Charlie and Phillip and everyone else who have been so helpful.... thanks for all your practical advice from experience. I really do appreciate it.
I think I need to do some explaining to some very nice people who are trying to help me in this forum. How do I say this... My very first experience in the tropics was aboard the Training Ship Golden Bear back in early 80's. The ships port was Tahiti
and my brother (Engineering 1985) and I decided to take the ferry
across to Moorea. We brought or snorkel gear
and spent the day snorkeling getting burned to a crisp. Anyone who has ever been there knows how amazing it is. Getting to the point, I eventually knew from there that after I retired, that I wanted to retire in the tropics and what could be better than owning a boat in the tropics where I could take MY boat and go where I wanted to go on MY schedule to see the world if I chose to do so....not somebody else's boat to their destination
on their schedule to some ugly industrial port.
So now, over 20 years later, between saving my pennies, my wife saving her pennies, some smart investing and a land inheritance, my wife and I can retire real soon although we cannot sail off over the horizon just yet until my son is in college in 4 years. I can't leave the Bay Area just yet because of my visitation schedule with my son....which is fine. I wish I could spend MORE time with him. I married my wife three years ago so you got the picture as to why I am land locked for the next few years.
So for now, the best thing I can do to kill time by working until that day arrives. So lately, I have been getting online to see what kind of boats are available and how much they cost...which is how I ran across this forum. It's time to explore exactly what I want to do with retirement
. I am the type who likes to research
the hell out of something before buying
...even the simplest of things. It's fun if not anything else.
I hate it when others talk about their money
, they are braggarts, and it's not something I like to talk about to anyone. But I need to paint
a clear picture of my situation for those that are helping. I can afford a boat that is clearly larger than any two people can handle plus live off my investments. I feel blessed. Enough said.
My dilemma is that I am finding out I need to scale back more than what I have been picturing in my head
for many years...at least according to what I am hearing in this forum. I trust you guys...especially the ones who are out there doing it! What I am hearing is that going much above a boat in the low 40's LOA
is asking for more work and more headaches than it is worth. I was visualizing higher....the Lagoon
57 is a gorgeous and very sensible and seaworthy
looking boat for example. I don't think I would feel like I would be in a floating cage in a boat that size for weeks at a time. I don't want to be in something the same size as a ships lifeboat. I do understand that buying
something as complex and as large as the Space Shuttle would require a commensurate amount of maintenance/expense and have the subsequent breakdowns. There has to be a happy medium.
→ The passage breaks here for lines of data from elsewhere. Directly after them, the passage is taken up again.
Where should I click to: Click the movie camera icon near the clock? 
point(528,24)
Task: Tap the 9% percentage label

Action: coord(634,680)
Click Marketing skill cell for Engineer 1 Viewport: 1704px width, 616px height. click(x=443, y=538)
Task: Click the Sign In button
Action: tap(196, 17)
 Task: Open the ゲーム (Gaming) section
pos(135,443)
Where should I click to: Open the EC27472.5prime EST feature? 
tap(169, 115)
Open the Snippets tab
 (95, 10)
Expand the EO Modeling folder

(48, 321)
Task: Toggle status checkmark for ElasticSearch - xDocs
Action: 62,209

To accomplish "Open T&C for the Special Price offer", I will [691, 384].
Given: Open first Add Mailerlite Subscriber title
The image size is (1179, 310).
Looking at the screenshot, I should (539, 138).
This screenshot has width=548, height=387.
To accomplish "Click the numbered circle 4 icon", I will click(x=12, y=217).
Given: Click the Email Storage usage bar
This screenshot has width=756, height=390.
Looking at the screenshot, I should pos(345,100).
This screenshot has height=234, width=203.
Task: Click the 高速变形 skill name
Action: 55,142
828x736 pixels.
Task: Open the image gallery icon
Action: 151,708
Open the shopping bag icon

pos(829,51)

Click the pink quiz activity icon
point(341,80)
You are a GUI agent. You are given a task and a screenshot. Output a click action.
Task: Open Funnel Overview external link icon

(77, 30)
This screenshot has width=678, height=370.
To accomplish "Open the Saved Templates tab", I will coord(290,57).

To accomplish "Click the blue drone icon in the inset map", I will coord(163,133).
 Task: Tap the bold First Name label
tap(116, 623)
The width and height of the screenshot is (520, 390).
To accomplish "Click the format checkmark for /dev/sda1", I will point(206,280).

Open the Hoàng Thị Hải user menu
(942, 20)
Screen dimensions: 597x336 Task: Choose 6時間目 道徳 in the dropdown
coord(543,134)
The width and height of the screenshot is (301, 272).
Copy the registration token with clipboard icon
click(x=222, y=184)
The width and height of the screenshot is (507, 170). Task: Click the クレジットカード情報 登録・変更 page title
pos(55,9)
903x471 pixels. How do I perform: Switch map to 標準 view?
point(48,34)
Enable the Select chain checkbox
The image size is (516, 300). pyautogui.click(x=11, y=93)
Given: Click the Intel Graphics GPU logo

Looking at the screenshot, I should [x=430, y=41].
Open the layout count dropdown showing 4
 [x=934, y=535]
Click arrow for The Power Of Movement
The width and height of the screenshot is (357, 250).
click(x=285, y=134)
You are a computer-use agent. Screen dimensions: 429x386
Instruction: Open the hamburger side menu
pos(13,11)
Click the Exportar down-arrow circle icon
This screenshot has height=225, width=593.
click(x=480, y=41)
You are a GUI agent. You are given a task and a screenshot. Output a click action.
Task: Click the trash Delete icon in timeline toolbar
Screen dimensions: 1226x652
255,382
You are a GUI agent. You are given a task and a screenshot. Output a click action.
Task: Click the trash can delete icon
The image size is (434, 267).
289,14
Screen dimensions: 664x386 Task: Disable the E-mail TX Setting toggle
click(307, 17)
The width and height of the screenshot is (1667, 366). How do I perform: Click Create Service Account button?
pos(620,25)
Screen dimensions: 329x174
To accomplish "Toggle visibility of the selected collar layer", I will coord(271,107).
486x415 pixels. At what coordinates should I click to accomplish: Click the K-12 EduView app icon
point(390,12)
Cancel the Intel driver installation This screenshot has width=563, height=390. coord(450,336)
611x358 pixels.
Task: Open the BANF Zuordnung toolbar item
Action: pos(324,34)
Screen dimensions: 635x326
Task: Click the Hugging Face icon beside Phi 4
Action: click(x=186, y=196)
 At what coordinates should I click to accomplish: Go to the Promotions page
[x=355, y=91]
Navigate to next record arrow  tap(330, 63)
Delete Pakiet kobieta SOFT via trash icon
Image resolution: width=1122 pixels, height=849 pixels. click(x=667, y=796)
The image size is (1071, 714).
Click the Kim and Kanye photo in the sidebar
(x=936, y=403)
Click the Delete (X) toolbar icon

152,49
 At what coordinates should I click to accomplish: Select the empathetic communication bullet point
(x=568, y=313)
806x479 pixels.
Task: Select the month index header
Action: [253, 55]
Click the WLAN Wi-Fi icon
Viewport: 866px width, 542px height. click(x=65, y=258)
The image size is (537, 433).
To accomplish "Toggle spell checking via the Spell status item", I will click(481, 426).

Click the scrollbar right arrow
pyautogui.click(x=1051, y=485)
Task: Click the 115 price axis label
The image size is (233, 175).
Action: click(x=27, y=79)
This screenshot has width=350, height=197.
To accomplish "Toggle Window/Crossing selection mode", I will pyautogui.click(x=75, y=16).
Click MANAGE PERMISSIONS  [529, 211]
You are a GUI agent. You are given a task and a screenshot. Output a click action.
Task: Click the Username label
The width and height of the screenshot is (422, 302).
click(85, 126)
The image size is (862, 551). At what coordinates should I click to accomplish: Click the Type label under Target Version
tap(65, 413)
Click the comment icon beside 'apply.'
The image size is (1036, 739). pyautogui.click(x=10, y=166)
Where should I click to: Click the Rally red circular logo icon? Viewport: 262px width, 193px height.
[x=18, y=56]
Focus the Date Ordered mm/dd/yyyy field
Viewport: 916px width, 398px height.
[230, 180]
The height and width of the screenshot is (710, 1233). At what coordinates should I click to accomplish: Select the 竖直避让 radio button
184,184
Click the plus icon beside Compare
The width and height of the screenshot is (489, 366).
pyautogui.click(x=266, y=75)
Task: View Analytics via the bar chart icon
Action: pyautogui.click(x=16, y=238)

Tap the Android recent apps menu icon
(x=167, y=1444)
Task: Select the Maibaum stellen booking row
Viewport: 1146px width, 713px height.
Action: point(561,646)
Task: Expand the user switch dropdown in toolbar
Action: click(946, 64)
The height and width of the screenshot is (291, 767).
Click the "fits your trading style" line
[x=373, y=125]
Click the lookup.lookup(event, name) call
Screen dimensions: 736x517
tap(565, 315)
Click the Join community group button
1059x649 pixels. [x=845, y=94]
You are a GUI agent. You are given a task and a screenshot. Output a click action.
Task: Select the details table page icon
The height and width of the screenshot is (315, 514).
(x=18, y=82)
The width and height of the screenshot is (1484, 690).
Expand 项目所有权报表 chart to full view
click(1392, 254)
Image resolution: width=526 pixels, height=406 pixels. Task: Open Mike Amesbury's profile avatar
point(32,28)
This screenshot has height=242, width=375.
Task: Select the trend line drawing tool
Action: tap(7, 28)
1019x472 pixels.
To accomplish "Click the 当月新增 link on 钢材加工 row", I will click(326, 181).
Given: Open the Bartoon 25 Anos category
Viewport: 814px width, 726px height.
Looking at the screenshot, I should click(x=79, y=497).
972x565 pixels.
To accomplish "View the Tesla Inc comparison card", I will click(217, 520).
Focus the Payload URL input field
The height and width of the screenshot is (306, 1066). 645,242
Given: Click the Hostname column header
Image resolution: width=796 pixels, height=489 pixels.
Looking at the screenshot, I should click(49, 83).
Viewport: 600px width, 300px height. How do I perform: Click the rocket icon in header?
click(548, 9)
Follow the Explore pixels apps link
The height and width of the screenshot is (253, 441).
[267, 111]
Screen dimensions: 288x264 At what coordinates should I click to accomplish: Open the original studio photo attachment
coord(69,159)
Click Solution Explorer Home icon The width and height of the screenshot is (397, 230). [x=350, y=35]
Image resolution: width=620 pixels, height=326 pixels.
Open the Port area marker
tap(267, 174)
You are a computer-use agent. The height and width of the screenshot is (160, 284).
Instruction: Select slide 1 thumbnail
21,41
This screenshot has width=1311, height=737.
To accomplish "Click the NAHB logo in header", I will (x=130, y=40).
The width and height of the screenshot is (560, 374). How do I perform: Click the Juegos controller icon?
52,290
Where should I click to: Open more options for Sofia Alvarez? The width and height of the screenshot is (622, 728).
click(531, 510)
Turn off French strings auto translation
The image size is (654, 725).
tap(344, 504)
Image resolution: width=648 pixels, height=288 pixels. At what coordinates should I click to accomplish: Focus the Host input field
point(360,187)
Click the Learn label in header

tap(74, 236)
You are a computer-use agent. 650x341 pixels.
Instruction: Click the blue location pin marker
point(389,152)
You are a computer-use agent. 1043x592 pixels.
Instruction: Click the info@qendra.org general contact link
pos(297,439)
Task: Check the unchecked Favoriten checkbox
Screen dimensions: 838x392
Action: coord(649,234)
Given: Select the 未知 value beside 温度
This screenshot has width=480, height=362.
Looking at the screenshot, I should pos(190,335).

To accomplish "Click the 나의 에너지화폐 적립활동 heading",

So I have two questions swirling around my head
regarding size which is keeping me from thinking "practical" by the definitions of practical in here. I have been looking for boats to charter
in the BVI's and have come across websites with couples who are doing charters on 50 to 70 ft cats taking on as many as ten people for a week as passengers. As far as I am concerned, passengers are dead weight as far as getting work done and in fact ADD to the workload. How do two people take care of a 60 something foot catamaran
AND take care of passengers that are creating messes, making themselves dangerous to themselves, eating more food
than a dog sled team and drinking like fish
My other question is, how are my friends who have a 70 foot monohull
, cruising as far south as New Zealand
doing so well? They say they are doing fine and the size is not a problem. I believe them. I believe you guys as well...but I am hearing two different things.
I do plan on chartering a number of times over the next few years to see how big is too big for my wife and I.